-- Dataset follows --

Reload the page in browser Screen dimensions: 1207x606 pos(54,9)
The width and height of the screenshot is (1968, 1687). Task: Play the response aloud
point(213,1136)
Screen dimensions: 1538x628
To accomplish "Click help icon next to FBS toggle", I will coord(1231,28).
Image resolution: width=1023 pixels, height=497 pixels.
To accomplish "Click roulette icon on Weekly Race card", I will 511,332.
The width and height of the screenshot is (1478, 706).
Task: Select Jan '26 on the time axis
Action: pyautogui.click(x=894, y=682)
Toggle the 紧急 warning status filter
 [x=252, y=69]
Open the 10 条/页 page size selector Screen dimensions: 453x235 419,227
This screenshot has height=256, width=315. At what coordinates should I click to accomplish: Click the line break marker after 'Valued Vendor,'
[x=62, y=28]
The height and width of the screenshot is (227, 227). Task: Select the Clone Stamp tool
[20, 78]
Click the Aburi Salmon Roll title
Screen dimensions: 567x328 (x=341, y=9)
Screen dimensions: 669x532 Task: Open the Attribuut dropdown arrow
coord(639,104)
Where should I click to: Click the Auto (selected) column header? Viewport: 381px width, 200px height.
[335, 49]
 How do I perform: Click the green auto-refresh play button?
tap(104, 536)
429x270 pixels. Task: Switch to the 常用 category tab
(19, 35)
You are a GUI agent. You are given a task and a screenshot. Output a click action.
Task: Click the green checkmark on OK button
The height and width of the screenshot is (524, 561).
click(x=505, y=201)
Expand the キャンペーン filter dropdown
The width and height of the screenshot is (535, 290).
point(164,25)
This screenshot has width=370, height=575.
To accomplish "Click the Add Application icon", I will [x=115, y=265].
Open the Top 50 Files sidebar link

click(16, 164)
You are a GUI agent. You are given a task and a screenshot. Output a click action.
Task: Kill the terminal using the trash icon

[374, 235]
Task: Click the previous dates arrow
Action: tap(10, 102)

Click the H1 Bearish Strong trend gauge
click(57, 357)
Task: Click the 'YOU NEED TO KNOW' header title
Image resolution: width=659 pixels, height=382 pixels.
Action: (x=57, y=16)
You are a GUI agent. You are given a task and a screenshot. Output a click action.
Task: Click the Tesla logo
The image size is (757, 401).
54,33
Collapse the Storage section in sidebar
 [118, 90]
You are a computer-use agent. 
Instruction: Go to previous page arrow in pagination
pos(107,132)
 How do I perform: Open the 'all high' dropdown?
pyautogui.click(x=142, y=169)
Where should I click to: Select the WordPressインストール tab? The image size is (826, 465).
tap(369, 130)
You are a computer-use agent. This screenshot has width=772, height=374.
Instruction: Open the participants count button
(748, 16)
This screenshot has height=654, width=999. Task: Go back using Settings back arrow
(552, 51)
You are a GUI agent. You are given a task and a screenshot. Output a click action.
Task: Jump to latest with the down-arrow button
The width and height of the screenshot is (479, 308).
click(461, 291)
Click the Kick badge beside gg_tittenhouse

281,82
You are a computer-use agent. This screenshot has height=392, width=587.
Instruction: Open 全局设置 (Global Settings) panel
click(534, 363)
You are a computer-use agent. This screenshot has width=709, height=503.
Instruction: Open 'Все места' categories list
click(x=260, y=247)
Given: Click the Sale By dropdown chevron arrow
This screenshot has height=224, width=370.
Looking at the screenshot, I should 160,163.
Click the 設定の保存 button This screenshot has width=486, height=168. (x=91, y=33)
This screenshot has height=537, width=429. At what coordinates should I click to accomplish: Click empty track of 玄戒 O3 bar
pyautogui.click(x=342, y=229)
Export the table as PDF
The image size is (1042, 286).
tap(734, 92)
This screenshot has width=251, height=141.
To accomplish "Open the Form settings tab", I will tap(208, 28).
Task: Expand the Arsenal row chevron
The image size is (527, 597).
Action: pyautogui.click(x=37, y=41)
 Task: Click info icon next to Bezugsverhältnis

-- Dataset concluded --

◆ Requirement:
Each line that contains the string "chevron" should be copied from the data above.

◆ Answer space:
Given: Click the Sale By dropdown chevron arrow
Task: Expand the Arsenal row chevron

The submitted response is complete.